- [EXERCISE INPUT]

━━━━━━━━━━━━━━━━━━━━━━━━━━━━━━

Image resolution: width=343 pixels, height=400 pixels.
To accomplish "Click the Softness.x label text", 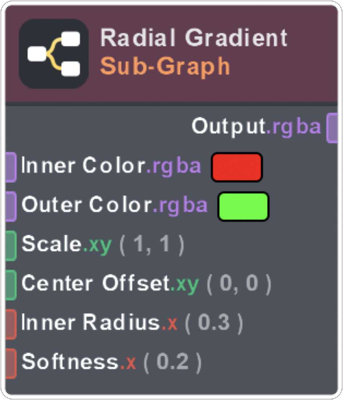I will pyautogui.click(x=79, y=362).
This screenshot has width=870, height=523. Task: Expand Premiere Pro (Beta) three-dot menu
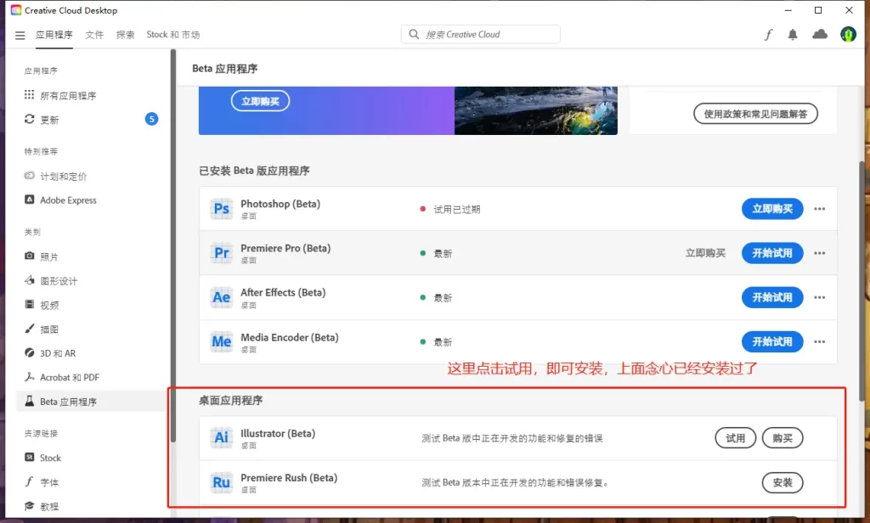tap(819, 252)
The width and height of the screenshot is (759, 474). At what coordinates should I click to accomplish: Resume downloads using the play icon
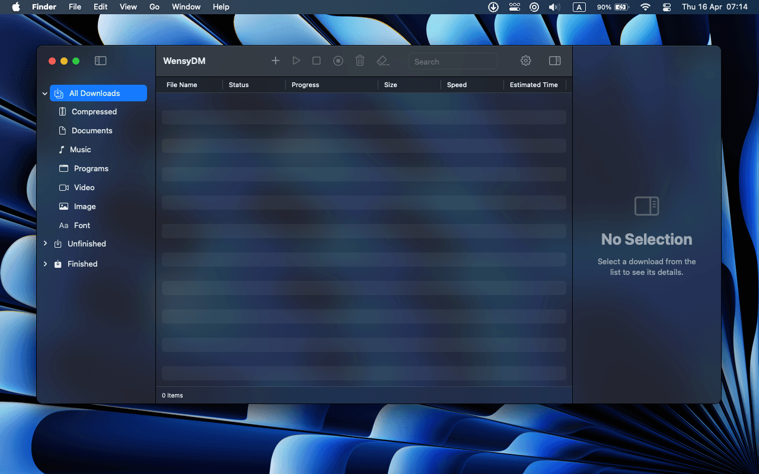[x=296, y=60]
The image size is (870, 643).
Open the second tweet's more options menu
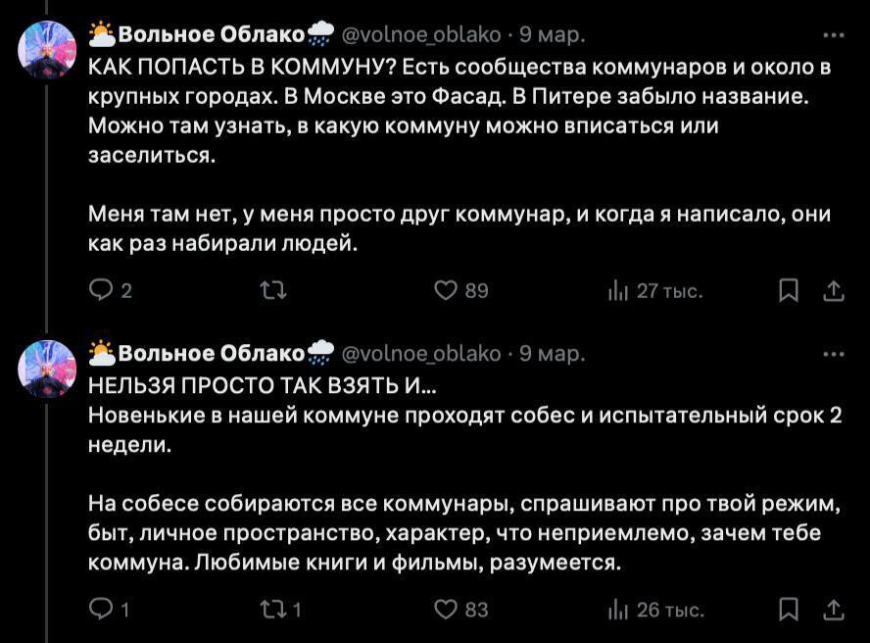(833, 354)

━━━━━━━━━━━━━━━━━━━━━━━━━━━━━━

- [TASK REQUIREMENTS] Beginning with the line where "The image size is (870, 643)." appears, transcribe the records above word for word through their last line, and include no pictures.

- [RESPONSE FOR THIS EXERCISE]
The image size is (870, 643).
Open the second tweet's more options menu
(833, 354)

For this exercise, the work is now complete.